(BAGIAN TEKS):

☆ ☆ ☆ ☆ ☆

Sedangkan proyek Hululais 1 berkapasitas 1x55 MW dan Kerinci Unit 1 kapasitas 1x55 MW dengan masing-masing proyek telah berjalan 67 dan 43 persen.

"Proyek-proyek yang diresmikan hari ini total nilainya 532,07 juta dolar AS atau setara dengan Rp6,18 triliun dari total Rp26 triliun yang dianggarkan Pertamina untuk proyek yang sedang berjalan sampai dengan 2020," kata Dwi Soetjipto.


Panas Bumi Berlimpah

Limpahan potensi energi panas bumi di Indonesia terungkap pada Semiloka Hasil Kegiatan Rumah Kolaborasi (Ruko) dan Launching Menuju Center Of Excelent Pemanfaataan Geothermal Sumatera (Membangun Koalisi Untuk Direct Use) yang diselenggarakan Ruko bekerjasama dengan WWF Indonesia di Bandarlampung, Selasa (20/12).

Dalam semiloka sehari di Kirana Room Whiz Prime Hotel Bandarlampung hadir narasumber Ir Warsito (Koordinator Ruko), Eko Yudho (PT PGE Area Ulubelu), Prof Suharno MT (Dekan Fakultas Teknik Universitas Lampung), Armen Yasir SH MH (Dekan Fakultas Hukum Universitas Lampung), dan Rony Chandra (Perwakilan Ditjen Panas Bumi Kementerian ESDM RI, serta Indah Sari Wardani (Manager Climate and Energy WWF Indonesia).

Warsito membeberkan hasil survei potensi dan pemanfaatan panas bumi di Lampung yang dilakukan oleh Tim Rumah Kolaborasi.

☆ ☆ ☆ ☆ ☆

(DATA TERCATAT):

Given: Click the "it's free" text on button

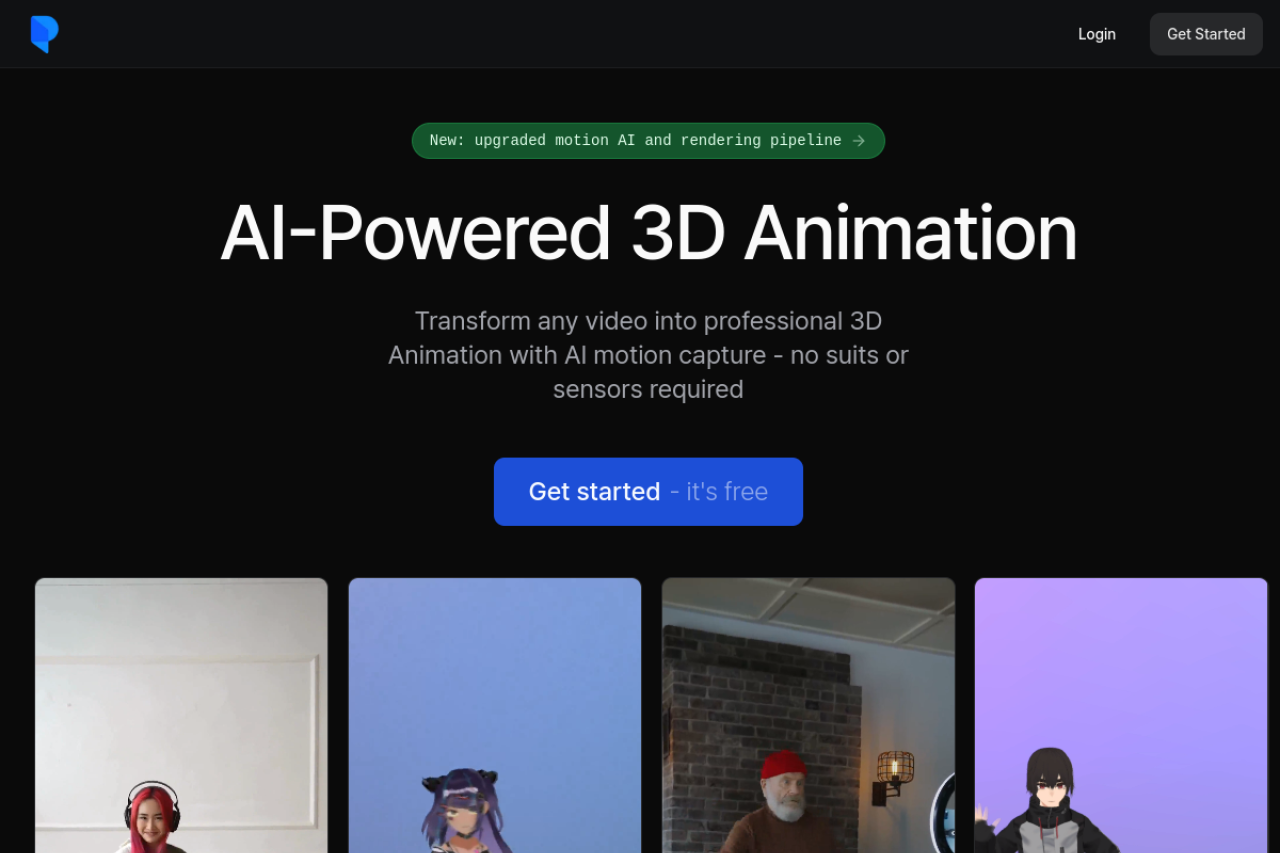Looking at the screenshot, I should coord(727,491).
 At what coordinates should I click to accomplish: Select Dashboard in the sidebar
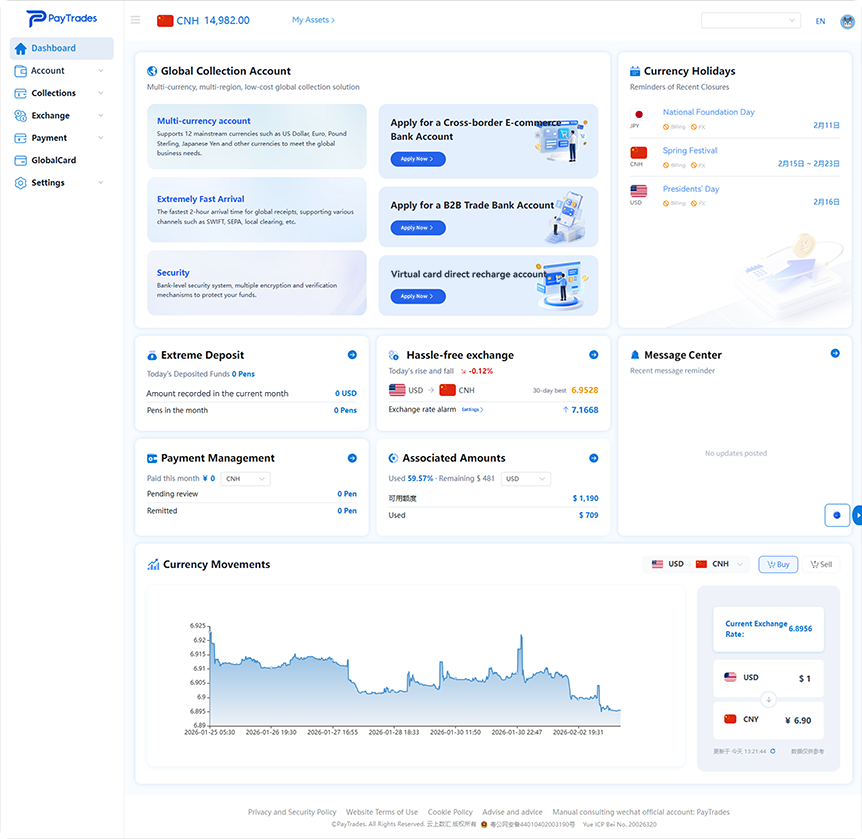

☆ ☆ ☆ ☆ ☆

(URAIAN TUGAS): Tulis ulang seluruh teks panas bumi itu tanpa mengubah satu kata atau tanda baca pun. Kerjakan semata-mata berdasarkan teks panas bumi di atas.

(JAWABAN BENAR):
Sedangkan proyek Hululais 1 berkapasitas 1x55 MW dan Kerinci Unit 1 kapasitas 1x55 MW dengan masing-masing proyek telah berjalan 67 dan 43 persen.

"Proyek-proyek yang diresmikan hari ini total nilainya 532,07 juta dolar AS atau setara dengan Rp6,18 triliun dari total Rp26 triliun yang dianggarkan Pertamina untuk proyek yang sedang berjalan sampai dengan 2020," kata Dwi Soetjipto.


Panas Bumi Berlimpah

Limpahan potensi energi panas bumi di Indonesia terungkap pada Semiloka Hasil Kegiatan Rumah Kolaborasi (Ruko) dan Launching Menuju Center Of Excelent Pemanfaataan Geothermal Sumatera (Membangun Koalisi Untuk Direct Use) yang diselenggarakan Ruko bekerjasama dengan WWF Indonesia di Bandarlampung, Selasa (20/12).

Dalam semiloka sehari di Kirana Room Whiz Prime Hotel Bandarlampung hadir narasumber Ir Warsito (Koordinator Ruko), Eko Yudho (PT PGE Area Ulubelu), Prof Suharno MT (Dekan Fakultas Teknik Universitas Lampung), Armen Yasir SH MH (Dekan Fakultas Hukum Universitas Lampung), dan Rony Chandra (Perwakilan Ditjen Panas Bumi Kementerian ESDM RI, serta Indah Sari Wardani (Manager Climate and Energy WWF Indonesia).

Warsito membeberkan hasil survei potensi dan pemanfaatan panas bumi di Lampung yang dilakukan oleh Tim Rumah Kolaborasi.